## EXERCISE OBJECTIVE
Exactly as they appear, copy the lines from the one holding "This screenshot has width=1167, height=770." through the end of the records, leaving pictures out.

Start of Block

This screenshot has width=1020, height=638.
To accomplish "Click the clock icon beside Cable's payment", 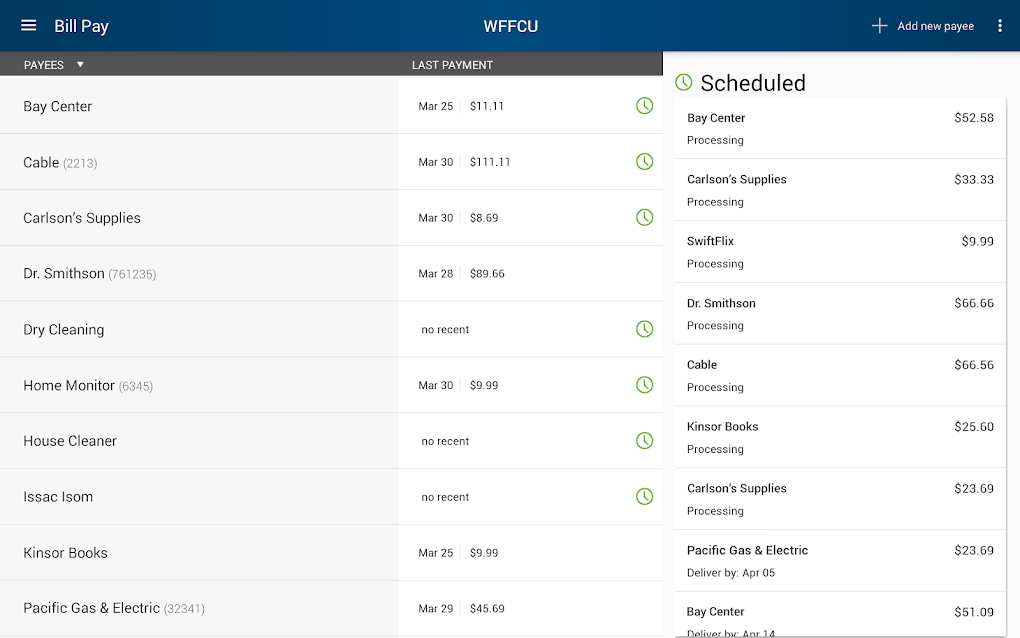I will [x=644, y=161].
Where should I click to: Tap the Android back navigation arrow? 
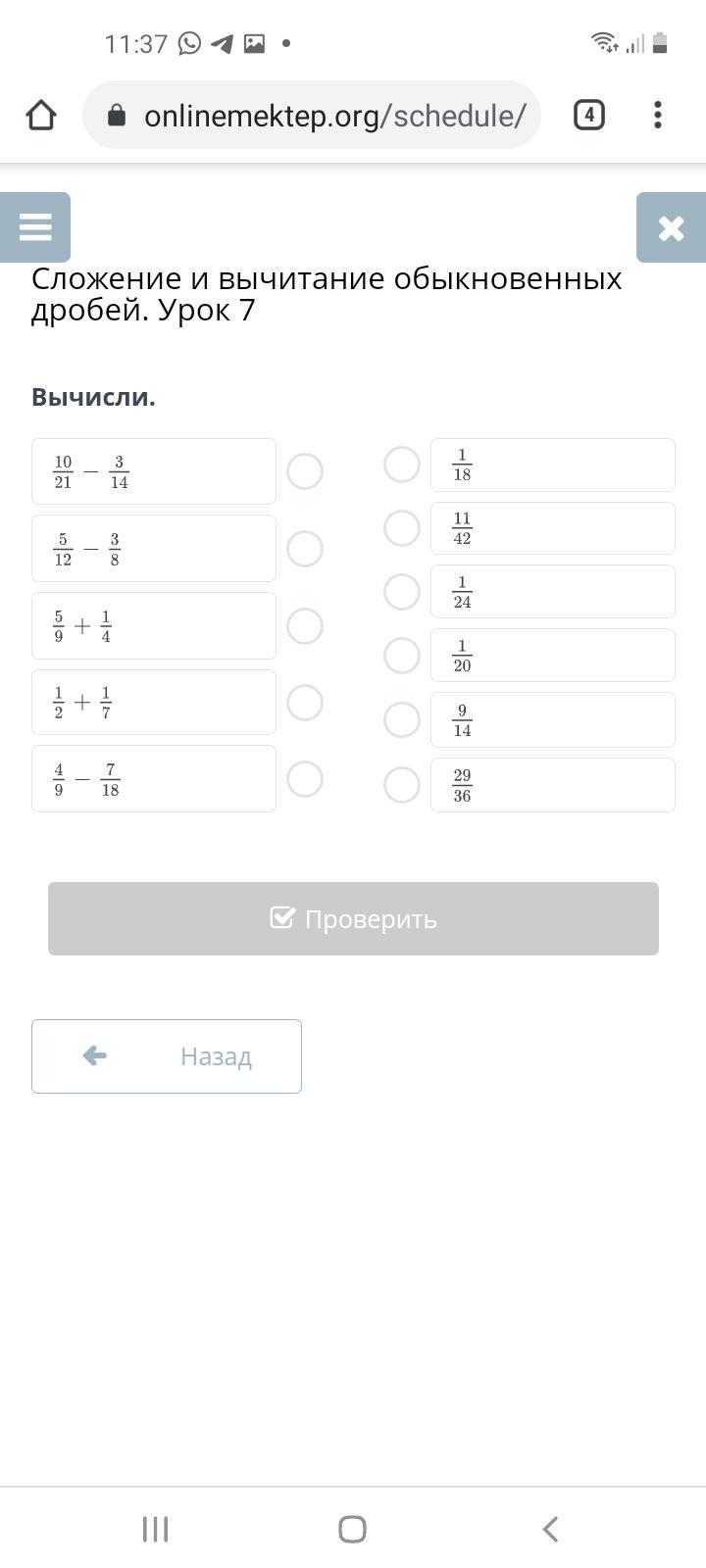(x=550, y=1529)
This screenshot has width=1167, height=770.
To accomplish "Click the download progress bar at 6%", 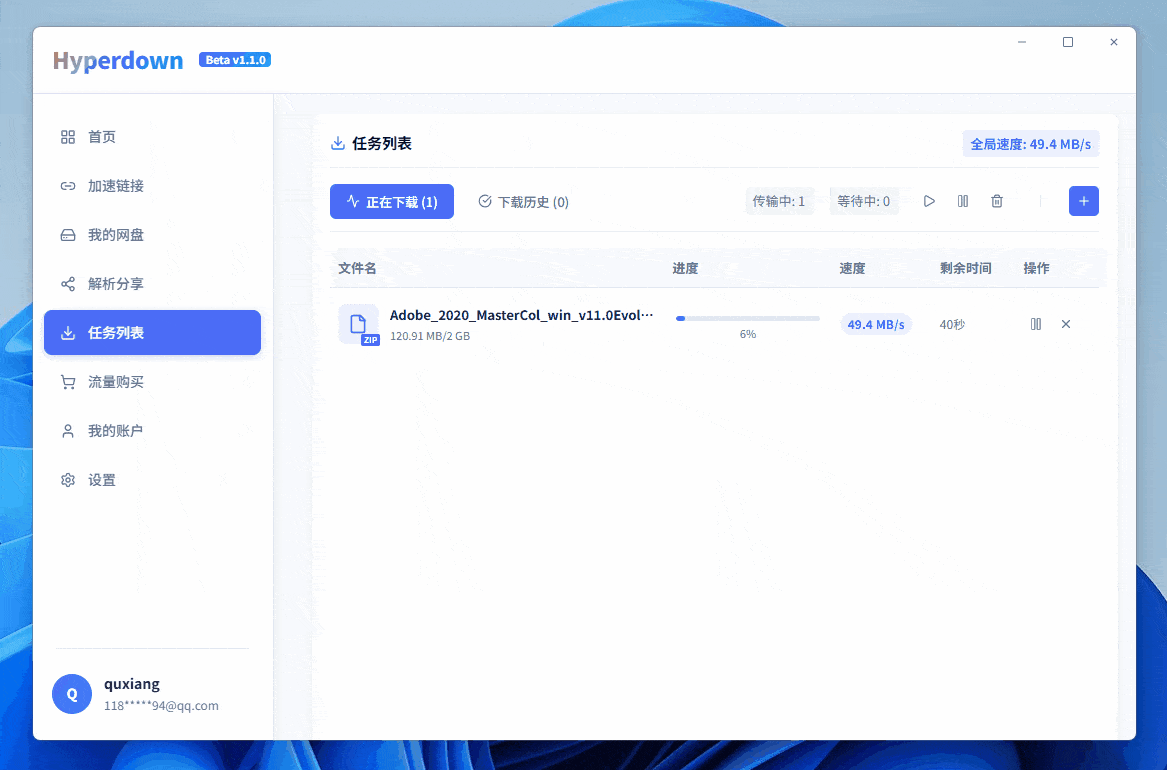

End of Block

## PROBLEM SOLUTION
This screenshot has width=1167, height=770.
To accomplish "Click the download progress bar at 6%", 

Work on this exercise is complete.